# Assigned task
Rewrite the passage of the Mother's Day gifts article that begins at the words "- Mothers Day" and ends after "in old age.", changing "flowers" to "roses".

### Provided text ###

- Mothers Day gifts can create lasting financial security beyond symbolic gestures
- Annuity plans provide guaranteed lifelong income for mothers
- Adding mothers to employer health insurance protects against medical costs
Mother's Day Best Gifts: Mother's Day is often about flowers, dinners, and photos. But this year, many families are thinking differently. What if the gift could outlive the day? What if it could secure your mother's tomorrow?
Financial planners and real estate experts say the Mother's Day gift need not be symbolic. It could be structural. It could create income. The best gift, they say, builds assets, protects health, gives dignity in old age.
"As an actuary, I assess risk for a living," says Bhavna Verma, Chief & Appointed Actuary at IndiaFirst Life Insurance. "As a mother and as a daughter, I've learnt that the financial questions women face during and after their earning years are remarkably similar. Every mother deserves a plan. Every daughter and son can help build one."

### Data extract ###

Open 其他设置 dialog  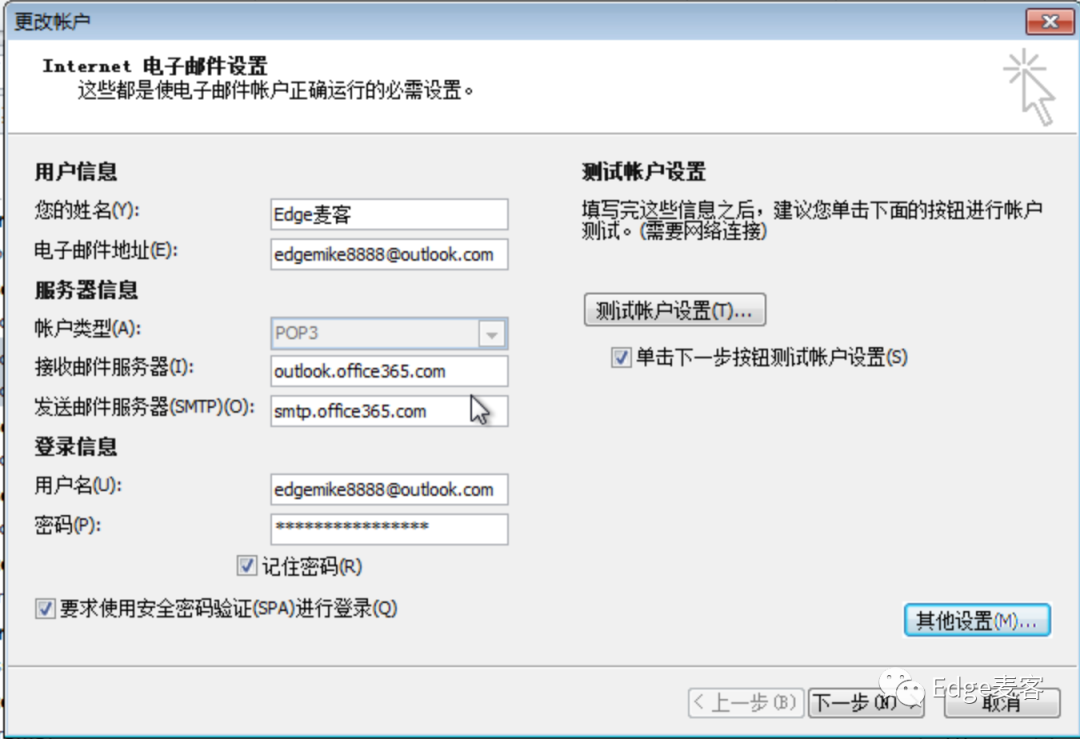tap(977, 620)
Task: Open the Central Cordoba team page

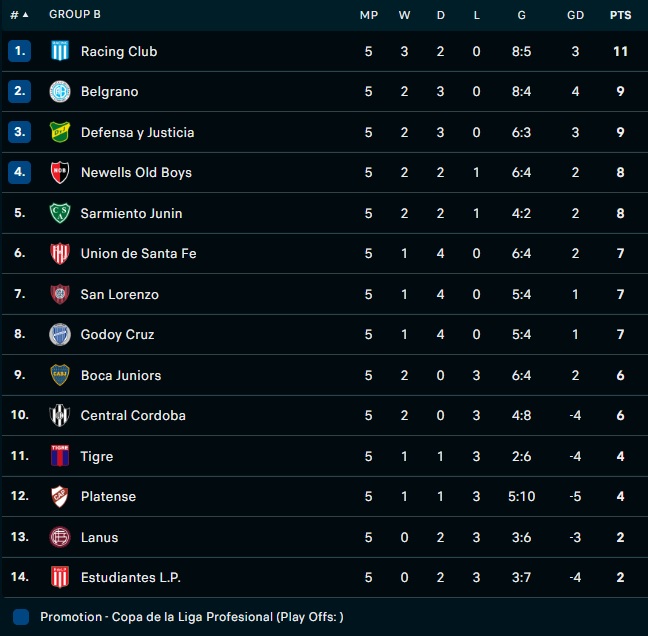Action: coord(133,415)
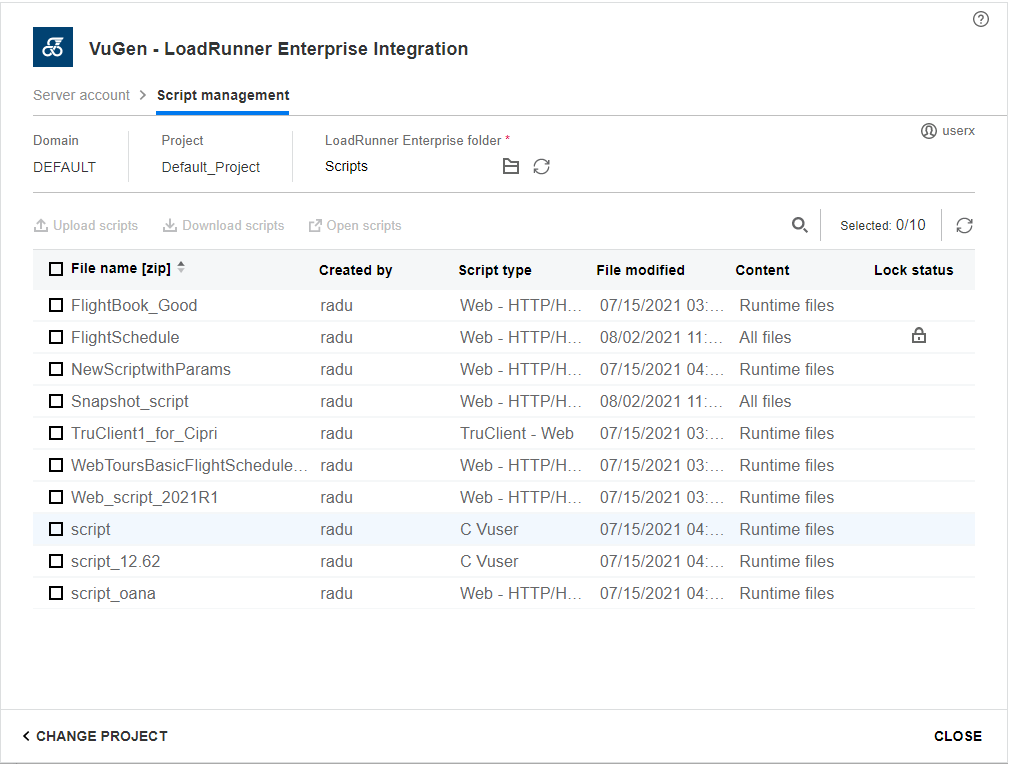Click the Download scripts button
The image size is (1009, 764).
click(223, 226)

###

# Solution for this exercise
- Mothers Day gifts can create lasting financial security beyond symbolic gestures
- Annuity plans provide guaranteed lifelong income for mothers
- Adding mothers to employer health insurance protects against medical costs
Mother's Day Best Gifts: Mother's Day is often about roses, dinners, and photos. But this year, many families are thinking differently. What if the gift could outlive the day? What if it could secure your mother's tomorrow?
Financial planners and real estate experts say the Mother's Day gift need not be symbolic. It could be structural. It could create income. The best gift, they say, builds assets, protects health, gives dignity in old age.